*** Record list ***
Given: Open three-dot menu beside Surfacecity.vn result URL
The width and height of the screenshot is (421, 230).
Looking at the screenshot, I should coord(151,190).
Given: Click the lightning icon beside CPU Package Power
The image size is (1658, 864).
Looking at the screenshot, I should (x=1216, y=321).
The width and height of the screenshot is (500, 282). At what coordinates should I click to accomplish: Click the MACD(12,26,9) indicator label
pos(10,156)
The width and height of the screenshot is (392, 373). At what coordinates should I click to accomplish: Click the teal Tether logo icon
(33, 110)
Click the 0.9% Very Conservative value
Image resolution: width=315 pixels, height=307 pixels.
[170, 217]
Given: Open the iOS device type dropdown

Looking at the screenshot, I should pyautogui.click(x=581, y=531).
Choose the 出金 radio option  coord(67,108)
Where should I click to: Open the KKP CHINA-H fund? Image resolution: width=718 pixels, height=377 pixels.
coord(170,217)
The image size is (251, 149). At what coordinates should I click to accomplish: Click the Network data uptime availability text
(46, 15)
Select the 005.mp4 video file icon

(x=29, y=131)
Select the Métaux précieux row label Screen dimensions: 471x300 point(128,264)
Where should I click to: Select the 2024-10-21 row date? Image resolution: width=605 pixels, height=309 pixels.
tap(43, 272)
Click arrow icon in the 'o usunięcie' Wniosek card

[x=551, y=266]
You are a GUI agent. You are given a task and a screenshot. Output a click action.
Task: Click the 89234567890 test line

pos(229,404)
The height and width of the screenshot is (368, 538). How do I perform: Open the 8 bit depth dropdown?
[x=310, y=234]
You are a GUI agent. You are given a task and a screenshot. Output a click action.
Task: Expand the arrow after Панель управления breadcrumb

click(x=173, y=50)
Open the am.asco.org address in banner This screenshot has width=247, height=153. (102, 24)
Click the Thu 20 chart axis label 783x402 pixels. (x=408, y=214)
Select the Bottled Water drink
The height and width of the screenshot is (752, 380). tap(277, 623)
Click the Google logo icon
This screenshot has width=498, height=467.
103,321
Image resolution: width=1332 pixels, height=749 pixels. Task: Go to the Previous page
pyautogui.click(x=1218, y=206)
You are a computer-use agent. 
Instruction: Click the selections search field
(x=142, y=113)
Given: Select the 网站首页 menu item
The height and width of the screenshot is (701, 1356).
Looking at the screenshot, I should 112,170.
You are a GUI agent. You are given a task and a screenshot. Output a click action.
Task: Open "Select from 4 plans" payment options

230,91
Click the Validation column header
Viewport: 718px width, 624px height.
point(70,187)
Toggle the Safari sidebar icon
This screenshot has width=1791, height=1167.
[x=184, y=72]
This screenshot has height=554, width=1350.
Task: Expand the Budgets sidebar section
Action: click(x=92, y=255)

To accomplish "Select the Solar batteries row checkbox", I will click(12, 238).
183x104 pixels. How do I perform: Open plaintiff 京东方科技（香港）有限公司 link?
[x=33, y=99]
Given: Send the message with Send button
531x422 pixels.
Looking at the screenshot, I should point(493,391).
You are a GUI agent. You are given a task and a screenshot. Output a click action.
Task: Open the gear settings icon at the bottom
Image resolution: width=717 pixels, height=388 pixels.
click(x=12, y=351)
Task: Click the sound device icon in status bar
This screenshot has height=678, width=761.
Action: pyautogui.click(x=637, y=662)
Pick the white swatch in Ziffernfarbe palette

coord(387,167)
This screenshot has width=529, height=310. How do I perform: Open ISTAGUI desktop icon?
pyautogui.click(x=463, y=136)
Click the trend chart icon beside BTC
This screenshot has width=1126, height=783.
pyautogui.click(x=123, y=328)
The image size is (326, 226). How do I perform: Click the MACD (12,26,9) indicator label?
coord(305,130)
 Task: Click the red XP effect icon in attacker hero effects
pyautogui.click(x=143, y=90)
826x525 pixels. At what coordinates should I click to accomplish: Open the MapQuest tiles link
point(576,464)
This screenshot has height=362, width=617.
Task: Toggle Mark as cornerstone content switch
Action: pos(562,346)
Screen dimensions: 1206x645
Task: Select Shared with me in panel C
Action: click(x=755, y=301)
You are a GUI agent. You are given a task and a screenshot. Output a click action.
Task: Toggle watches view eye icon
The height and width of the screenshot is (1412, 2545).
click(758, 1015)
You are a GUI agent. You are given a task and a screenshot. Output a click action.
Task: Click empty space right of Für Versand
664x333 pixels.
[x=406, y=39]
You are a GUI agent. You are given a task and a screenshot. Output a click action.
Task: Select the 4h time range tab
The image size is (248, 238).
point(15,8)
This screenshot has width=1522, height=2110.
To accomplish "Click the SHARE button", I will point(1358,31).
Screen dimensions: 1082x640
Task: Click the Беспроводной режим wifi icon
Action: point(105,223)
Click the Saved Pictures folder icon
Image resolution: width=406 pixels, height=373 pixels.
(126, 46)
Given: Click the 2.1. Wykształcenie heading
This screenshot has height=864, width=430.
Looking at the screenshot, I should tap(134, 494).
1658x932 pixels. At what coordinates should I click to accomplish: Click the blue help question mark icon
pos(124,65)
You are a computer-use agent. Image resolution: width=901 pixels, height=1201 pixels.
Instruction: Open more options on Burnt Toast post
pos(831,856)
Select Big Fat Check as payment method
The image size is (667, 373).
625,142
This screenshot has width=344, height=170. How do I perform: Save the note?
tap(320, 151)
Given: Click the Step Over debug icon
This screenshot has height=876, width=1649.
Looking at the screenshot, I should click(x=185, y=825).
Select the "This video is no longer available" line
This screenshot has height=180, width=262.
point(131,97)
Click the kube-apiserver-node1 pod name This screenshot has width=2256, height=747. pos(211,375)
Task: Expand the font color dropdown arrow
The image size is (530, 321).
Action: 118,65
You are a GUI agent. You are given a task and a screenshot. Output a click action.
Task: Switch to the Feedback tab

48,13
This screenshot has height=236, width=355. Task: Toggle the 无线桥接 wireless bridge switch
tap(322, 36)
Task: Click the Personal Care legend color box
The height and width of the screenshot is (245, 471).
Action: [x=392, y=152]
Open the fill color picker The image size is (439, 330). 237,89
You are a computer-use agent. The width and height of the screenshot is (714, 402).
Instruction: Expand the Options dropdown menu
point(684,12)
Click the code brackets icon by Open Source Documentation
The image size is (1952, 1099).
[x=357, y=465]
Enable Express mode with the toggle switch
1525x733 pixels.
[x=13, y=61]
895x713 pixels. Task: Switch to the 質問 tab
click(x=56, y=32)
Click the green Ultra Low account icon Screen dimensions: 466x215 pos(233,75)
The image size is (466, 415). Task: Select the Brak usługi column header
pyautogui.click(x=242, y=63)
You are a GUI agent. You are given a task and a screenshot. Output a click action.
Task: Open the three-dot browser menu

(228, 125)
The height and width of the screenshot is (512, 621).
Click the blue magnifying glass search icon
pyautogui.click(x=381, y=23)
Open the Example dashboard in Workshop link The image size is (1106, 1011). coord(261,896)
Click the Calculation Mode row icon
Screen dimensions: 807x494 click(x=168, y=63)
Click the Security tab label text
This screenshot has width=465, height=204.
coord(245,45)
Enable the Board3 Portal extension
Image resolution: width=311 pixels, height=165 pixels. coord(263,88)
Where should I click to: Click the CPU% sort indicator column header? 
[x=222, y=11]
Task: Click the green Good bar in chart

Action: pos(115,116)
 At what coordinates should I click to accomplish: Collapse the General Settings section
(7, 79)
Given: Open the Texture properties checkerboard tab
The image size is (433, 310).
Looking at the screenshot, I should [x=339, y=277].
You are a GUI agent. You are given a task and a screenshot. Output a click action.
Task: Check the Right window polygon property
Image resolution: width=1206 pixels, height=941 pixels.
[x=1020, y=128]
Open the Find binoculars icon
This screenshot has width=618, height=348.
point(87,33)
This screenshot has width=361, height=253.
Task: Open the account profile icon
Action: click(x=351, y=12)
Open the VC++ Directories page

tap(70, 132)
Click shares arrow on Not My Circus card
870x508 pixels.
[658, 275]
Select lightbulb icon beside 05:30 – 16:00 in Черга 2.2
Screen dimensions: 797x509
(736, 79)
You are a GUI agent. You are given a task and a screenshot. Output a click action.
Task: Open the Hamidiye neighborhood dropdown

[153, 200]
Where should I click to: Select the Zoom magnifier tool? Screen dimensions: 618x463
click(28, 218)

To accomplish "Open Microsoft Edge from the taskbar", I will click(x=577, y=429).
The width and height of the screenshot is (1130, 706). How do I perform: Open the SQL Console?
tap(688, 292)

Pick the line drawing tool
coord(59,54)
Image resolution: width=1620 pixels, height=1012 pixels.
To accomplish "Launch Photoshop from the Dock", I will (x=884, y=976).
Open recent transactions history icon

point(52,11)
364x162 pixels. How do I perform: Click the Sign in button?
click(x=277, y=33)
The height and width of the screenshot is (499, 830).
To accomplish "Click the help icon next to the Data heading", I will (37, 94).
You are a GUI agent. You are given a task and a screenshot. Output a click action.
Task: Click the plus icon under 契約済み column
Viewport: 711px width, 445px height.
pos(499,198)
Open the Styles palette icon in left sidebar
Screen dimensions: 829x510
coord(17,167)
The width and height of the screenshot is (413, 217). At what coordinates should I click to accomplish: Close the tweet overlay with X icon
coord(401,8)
***
Present the lines of the listing as a numbered list, beginning with the line that contains "Given: Open the Texture" and continuing through the line that contains "will (37, 94).", both included. Omit any blank lines.

1. Given: Open the Texture properties checkerboard tab
2. The image size is (433, 310).
3. Looking at the screenshot, I should [x=339, y=277].
4. You are a GUI agent. You are given a task and a screenshot. Output a click action.
5. Task: Check the Right window polygon property
6. Image resolution: width=1206 pixels, height=941 pixels.
7. [x=1020, y=128]
8. Open the Find binoculars icon
9. This screenshot has width=618, height=348.
10. point(87,33)
11. This screenshot has width=361, height=253.
12. Task: Open the account profile icon
13. Action: click(x=351, y=12)
14. Open the VC++ Directories page
15. tap(70, 132)
16. Click shares arrow on Not My Circus card
17. 870x508 pixels.
18. [658, 275]
19. Select lightbulb icon beside 05:30 – 16:00 in Черга 2.2
20. Screen dimensions: 797x509
21. (736, 79)
22. You are a GUI agent. You are given a task and a screenshot. Output a click action.
23. Task: Open the Hamidiye neighborhood dropdown
24. [153, 200]
25. Where should I click to: Select the Zoom magnifier tool? Screen dimensions: 618x463
26. click(28, 218)
27. To accomplish "Open Microsoft Edge from the taskbar", I will click(x=577, y=429).
28. The width and height of the screenshot is (1130, 706). How do I perform: Open the SQL Console?
29. tap(688, 292)
30. Pick the line drawing tool
31. coord(59,54)
32. Image resolution: width=1620 pixels, height=1012 pixels.
33. To accomplish "Launch Photoshop from the Dock", I will (x=884, y=976).
34. Open recent transactions history icon
35. point(52,11)
36. 364x162 pixels. How do I perform: Click the Sign in button?
37. click(x=277, y=33)
38. The height and width of the screenshot is (499, 830).
39. To accomplish "Click the help icon next to the Data heading", I will (37, 94).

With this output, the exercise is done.